United States v. Prince, 2014 WL 6610329, (9th Cir. Nov. 24, 2014), decision available here.

Players: Decision by Judge Christen, joined by Judges Gould and Wardlaw. Hard-fought appeal by AFD Matthew Campbell, Federal Defenders of Eastern Washington & Idaho.

Facts: Convicted of 18 USC § 922(g)(1), Prince was sentenced under the Armed Career Criminal Act to fifteen years of custody. Id. at *1. (He was arrested after accidentally shooting himself. Id.). He did not object at sentencing. Id. Prince appealed his sentence.

Issue(s): “Prince challenges the district court’s conclusion that his prior California attempted robbery conviction was a ‘violent felony’ under the Armed Career Criminal Act (ACCA). See 18 U.S.C. § 924(e)(1) – (2)(B).” Id.

Held:The district court did not err by ruling that attempt to commit robbery under California Penal Code § 211 qualifies as a ‘violent felony’ for purposes of the ACCA because attempted robbery presents a serious potential risk of physical injury to another, and because it is roughly similar, in kind as well as in degree of risk posed, to burglary and extortion, both of which are listed as violent felonies under the ACCA.” Id. “Applying [the two-step framework from United States v. Chandler, 743 F.3d 648, 650 (9th Cir. 2014)], we conclude that attempted robbery under California Penal Code § 211 qualifies as a violent felony under the ACCA’s residual clause.” Id. at *2 (emphasis added).
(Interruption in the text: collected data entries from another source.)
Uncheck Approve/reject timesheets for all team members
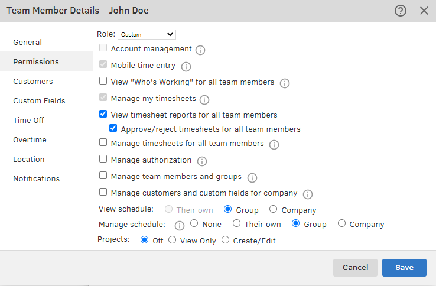The image size is (436, 286). click(x=113, y=128)
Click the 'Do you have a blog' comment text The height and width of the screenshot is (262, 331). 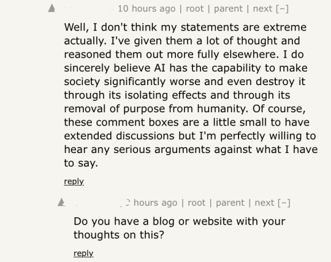tap(180, 228)
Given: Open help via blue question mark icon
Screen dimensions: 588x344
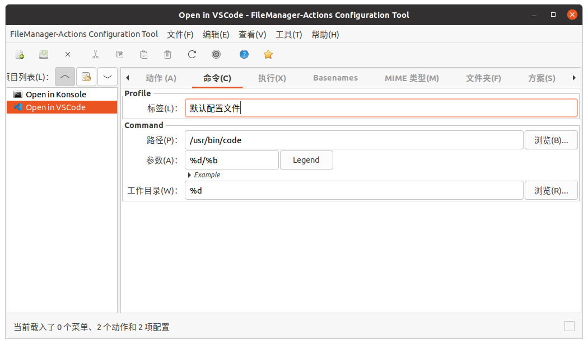Looking at the screenshot, I should (244, 54).
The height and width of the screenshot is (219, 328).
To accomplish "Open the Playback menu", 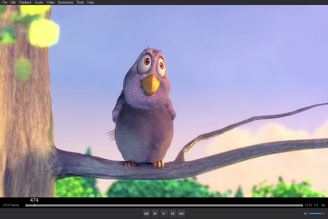I will 25,2.
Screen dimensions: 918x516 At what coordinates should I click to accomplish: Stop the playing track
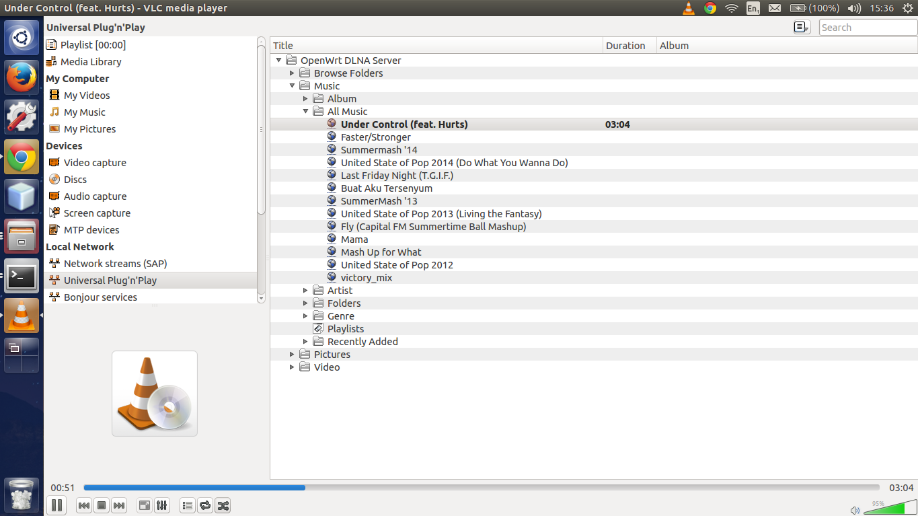click(101, 505)
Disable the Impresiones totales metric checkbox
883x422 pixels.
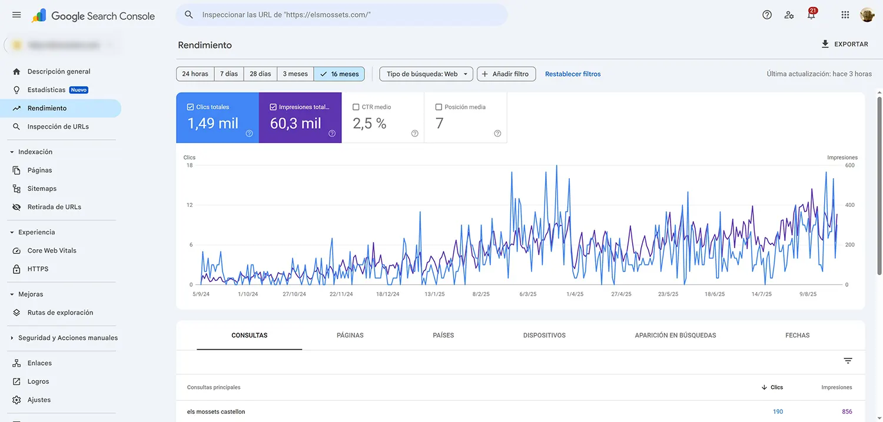[273, 107]
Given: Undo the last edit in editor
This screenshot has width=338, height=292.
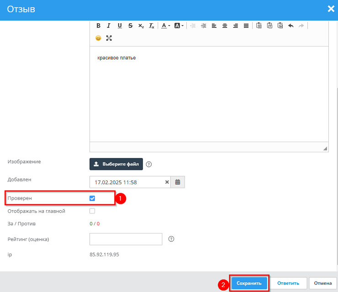Looking at the screenshot, I should pyautogui.click(x=290, y=26).
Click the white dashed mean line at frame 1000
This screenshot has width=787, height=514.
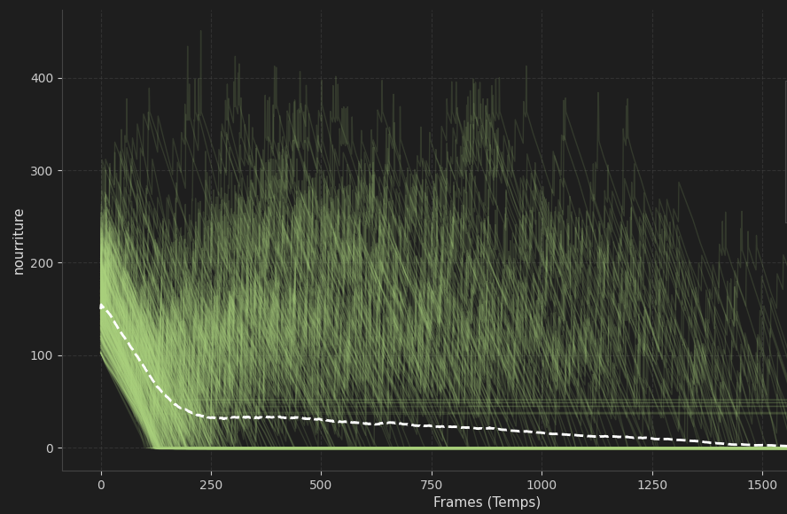(542, 433)
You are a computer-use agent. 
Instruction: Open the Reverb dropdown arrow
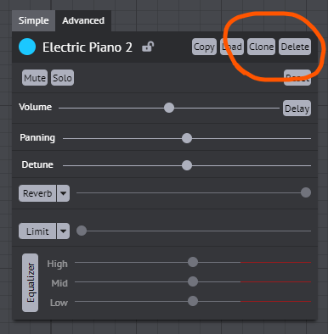(64, 193)
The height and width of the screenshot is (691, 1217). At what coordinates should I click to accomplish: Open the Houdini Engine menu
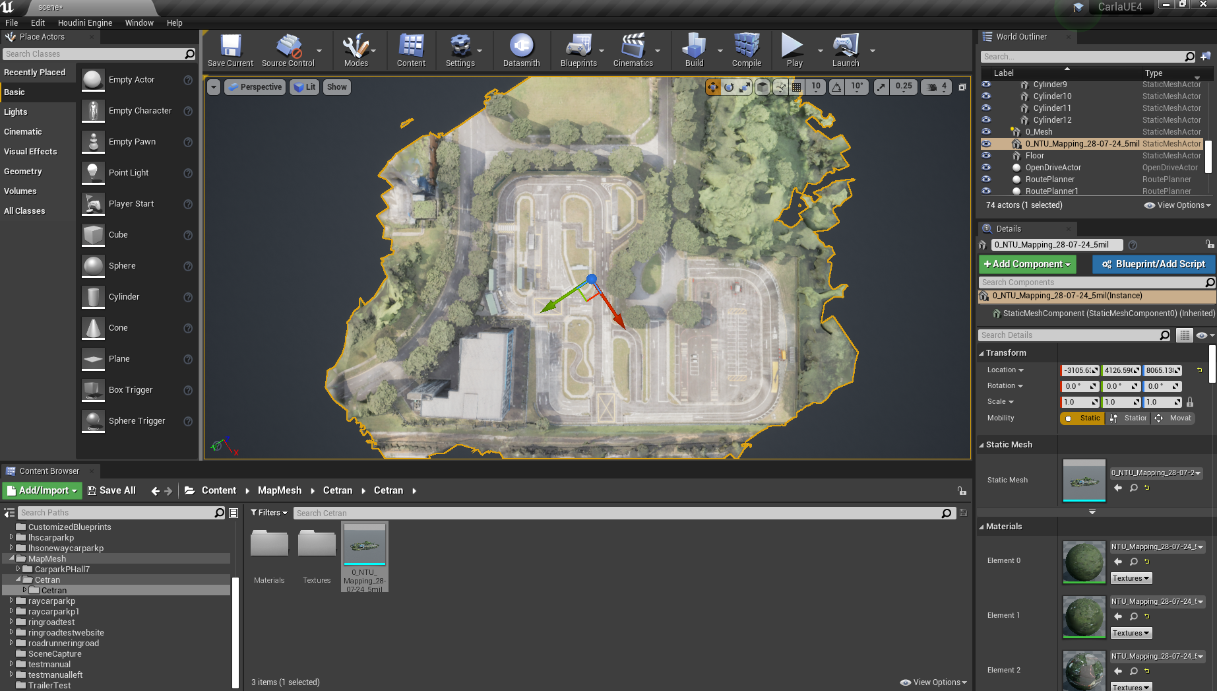pyautogui.click(x=85, y=22)
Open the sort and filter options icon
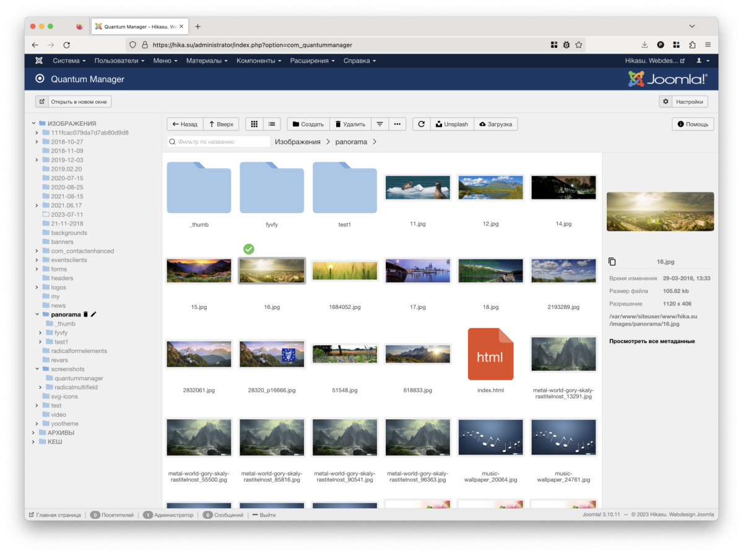The height and width of the screenshot is (553, 743). tap(380, 124)
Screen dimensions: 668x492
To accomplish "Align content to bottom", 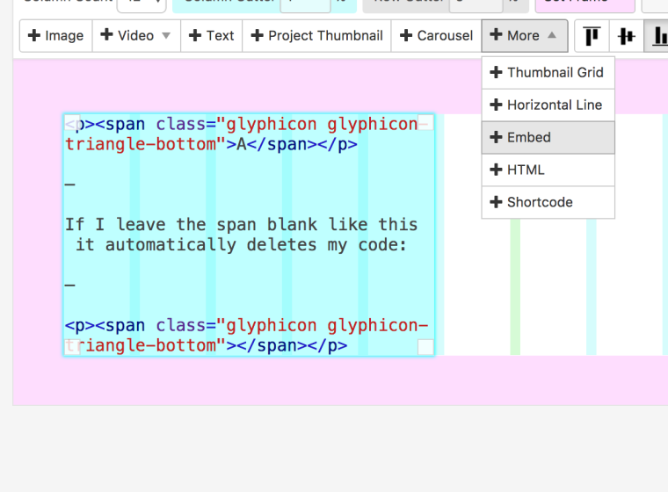I will tap(658, 36).
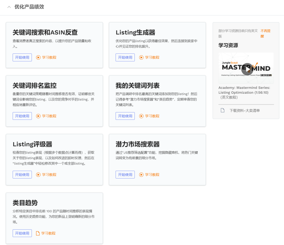
Task: Play the Mastermind video thumbnail
Action: tap(247, 68)
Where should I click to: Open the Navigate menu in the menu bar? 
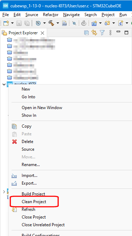point(71,15)
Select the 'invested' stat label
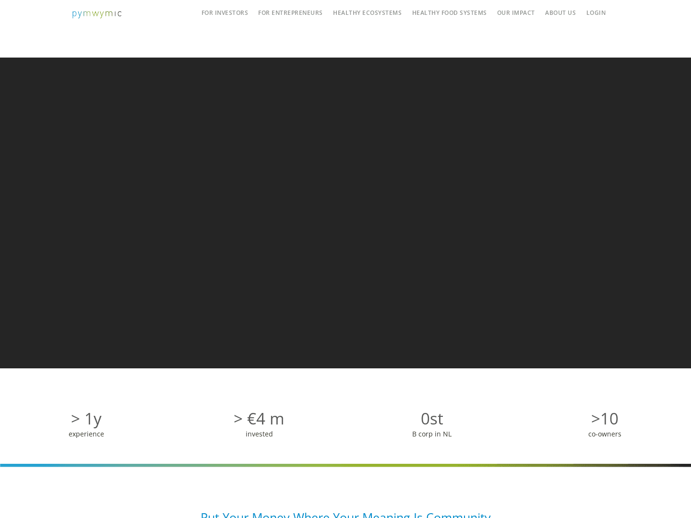Screen dimensions: 691x518 (259, 434)
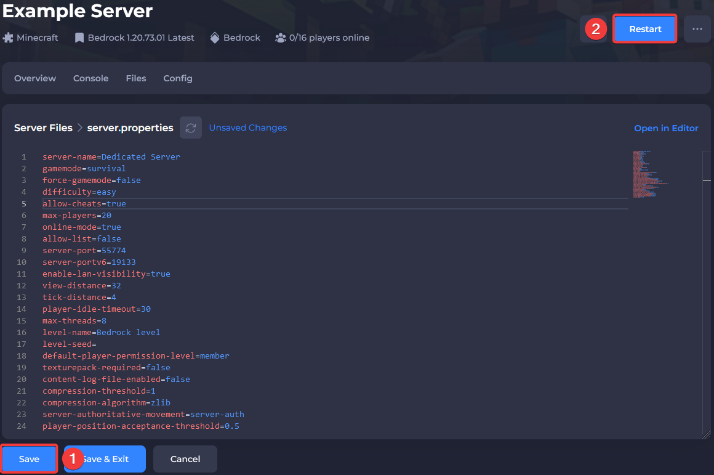This screenshot has height=475, width=714.
Task: Open the three-dots more options menu
Action: [x=697, y=29]
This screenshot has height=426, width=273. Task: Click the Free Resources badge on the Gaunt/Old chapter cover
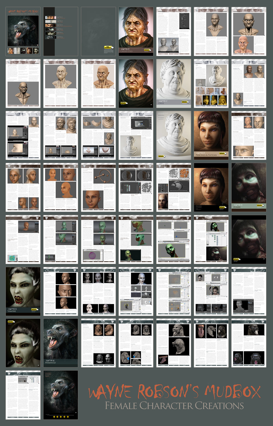[x=146, y=50]
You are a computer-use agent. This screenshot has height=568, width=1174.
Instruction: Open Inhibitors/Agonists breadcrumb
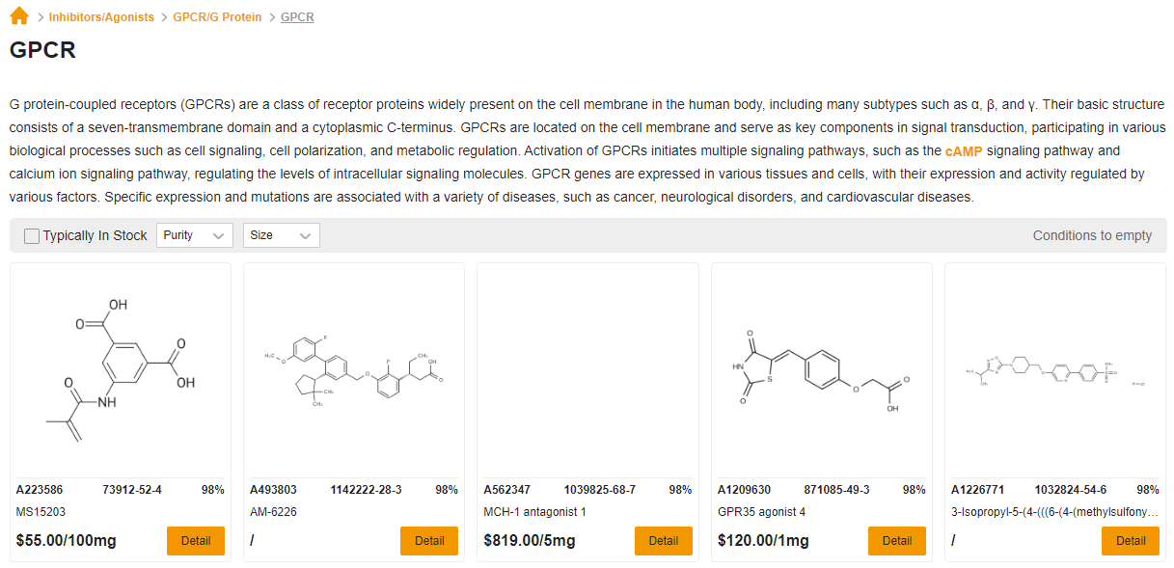tap(101, 17)
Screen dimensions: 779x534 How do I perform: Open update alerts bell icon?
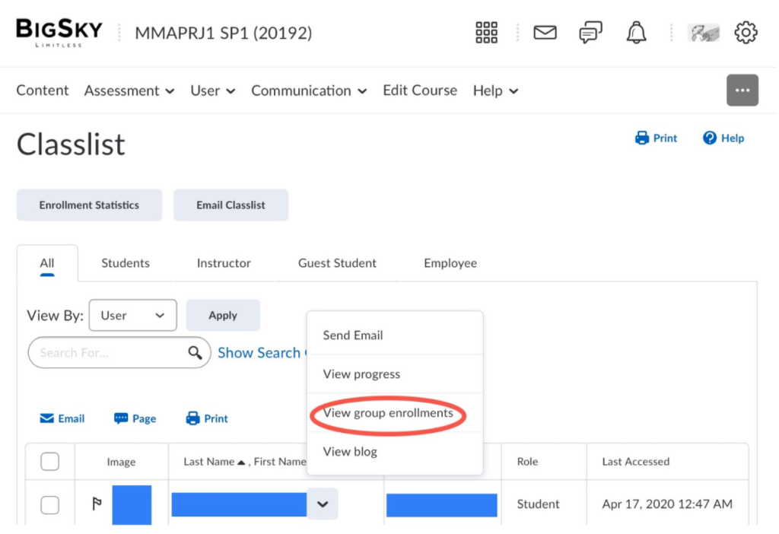tap(637, 33)
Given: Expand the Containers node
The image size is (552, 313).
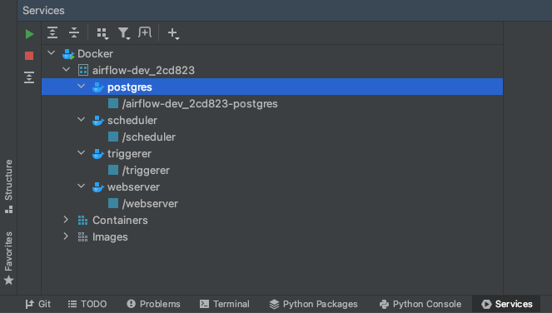Looking at the screenshot, I should (66, 220).
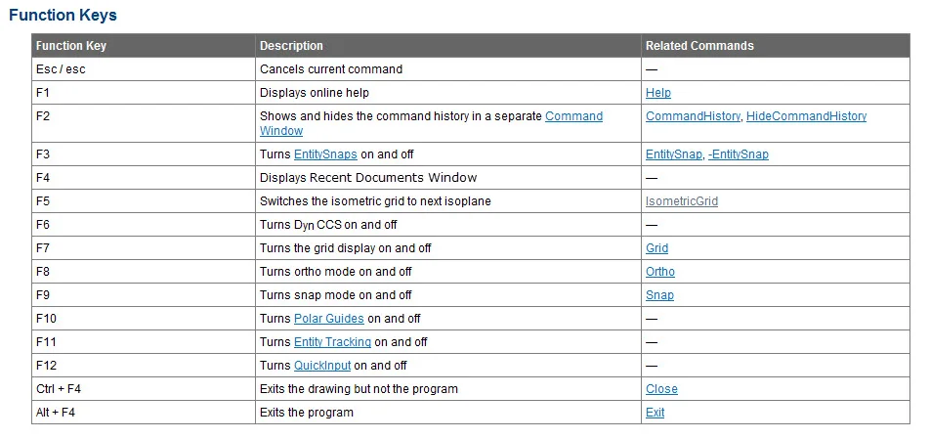Open the Exit command link

coord(655,413)
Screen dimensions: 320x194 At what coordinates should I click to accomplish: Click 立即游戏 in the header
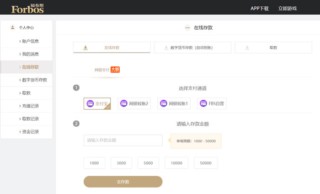(x=287, y=8)
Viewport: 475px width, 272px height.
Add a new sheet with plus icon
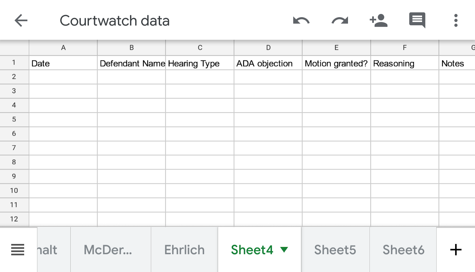tap(456, 250)
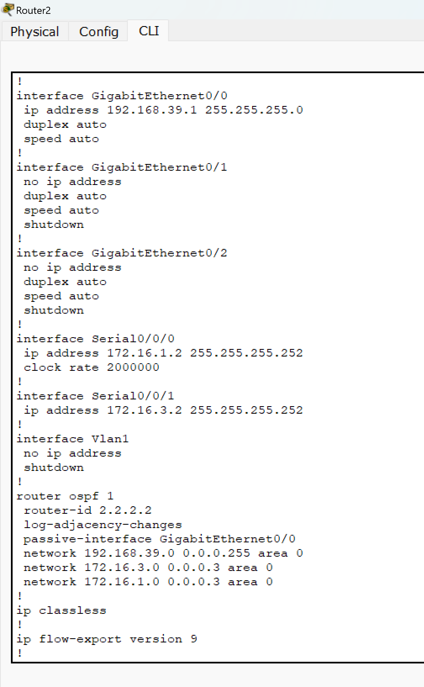Click the interface Vlan1 line
Viewport: 424px width, 687px height.
(73, 439)
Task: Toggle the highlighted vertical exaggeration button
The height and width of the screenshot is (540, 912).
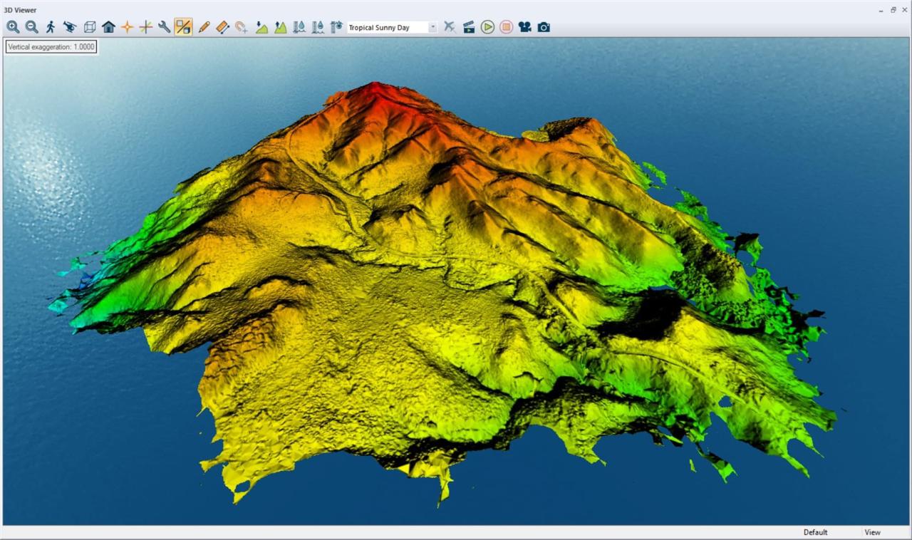Action: (183, 27)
Of Note: Judge Christen starts with the Chandler decision, that had held that the Nevada crime of conspiracy to commit robbery qualified as a “violent felony” for Career Offender because it was similar to extortion and burglary. Id. at *3-*4. The California statute, she concedes, allows a robbery without directly taking from a person. Id. at *4. It is close enough, though, because the non-traditional robbery aspects of a California robbery meet the definition of generic extortion (obtaining something from another induced by the wrongful use of fear or threats). By comparing the California attempted robbery statute into two generic crimes – robbery, and extortion – the Court concludes there are analogous-enough risks to satisfy the residual clause. Id. at *5.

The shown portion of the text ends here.